What was that poison? It had to do with the Temple, which meant it had to do with God himself. The Jerusalem Temple was “the house,” or “the place”: the place where Israel’s God had promised to put his name, his presence, his glory, the place the One God had promised to defend. The place where heaven and earth met, where they were linked, where they enjoyed a glorious though highly dangerous commerce. The place where, a year or two before, a Galilean self-styled prophet not much older than Saul himself had caused a stir with a symbolic demonstration. That had seemed, at the time, to have been intended as a warning of divine judgment: Israel’s God would use the pagan nations to destroy Israel’s most cherished symbol. By Saul’s reckoning, of course, that was totally out of order.
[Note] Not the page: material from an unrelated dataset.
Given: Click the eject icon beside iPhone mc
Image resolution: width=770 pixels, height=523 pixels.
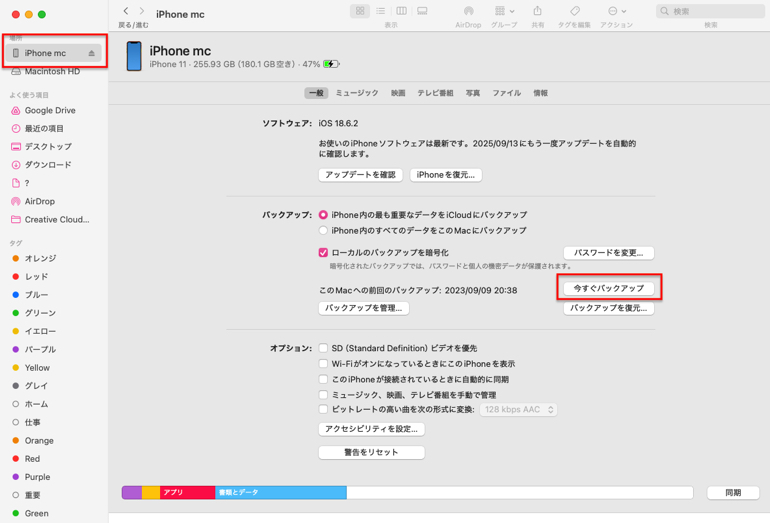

Everybody knew that it would be the other way around, that the One God would judge the wicked pagans and vindicate his people, Israel. In any case, the authorities had caught up with the demonstrating prophet, handed him over to the Roman authorities, and seen him killed in the most shameful way imaginable, making it clear once and for all that he was a blaspheming imposter. Whoever heard of a crucified Messiah?
But now the followers of this Jesus were claiming that he had been raised from the dead. They were talking as if heaven and earth were somehow joined together in him, in this crazy, dangerous, deluded man! They were speaking as if, by comparison with this Jesus, the ancient institutions of Israel were on a lower footing. The Temple itself, Stephen was saying, was only a temporary expedient. God was doing a new thing. And, yes, the present generation was under judgment for rejecting Jesus and his message. Stephen, on trial for his life, made matters worse. “Look!” he shouted. “I can see heaven opened, and the son of man standing at God’s right hand!”10 Heaven and earth open to one another, and this Jesus holding them together in prayer? Blasphemy! The court had heard enough. Stephen was rushed out of the city and crushed to death under a hail of rocks. Saul approved. This was the kind of action the Torah required. This was what “zeal” was supposed to look like.
From that moment, the young man saw what had to be done. Several of the Jesus-followers had left Jerusalem in a hurry after Stephen’s death, frightened of more violence, but they had continued to spread the poison. Wherever they went, they established groups, little revolutionary cells, and propagated this new teaching, putting Jesus in the center of the picture and displacing the ancient Israelite symbols, up to and including the Temple itself. From Saul’s point of view, if the compromisers in the old biblical stories had been bad, this was worse. This could set back the coming kingdom. This could call down further divine wrath upon Israel.
Saul therefore set off as a new Phinehas, a new Elijah. The scriptural models were clear. Torah and Temple—the One God himself—were under attack from this new movement. With his Bible in his head, zeal in his heart, and official documents of authority from the chief priests in his bag, young Saul set off in the firm hope that he too would be recognized as a true covenant member. “It was reckoned to him as righteousness.” Phinehas then; Saul now.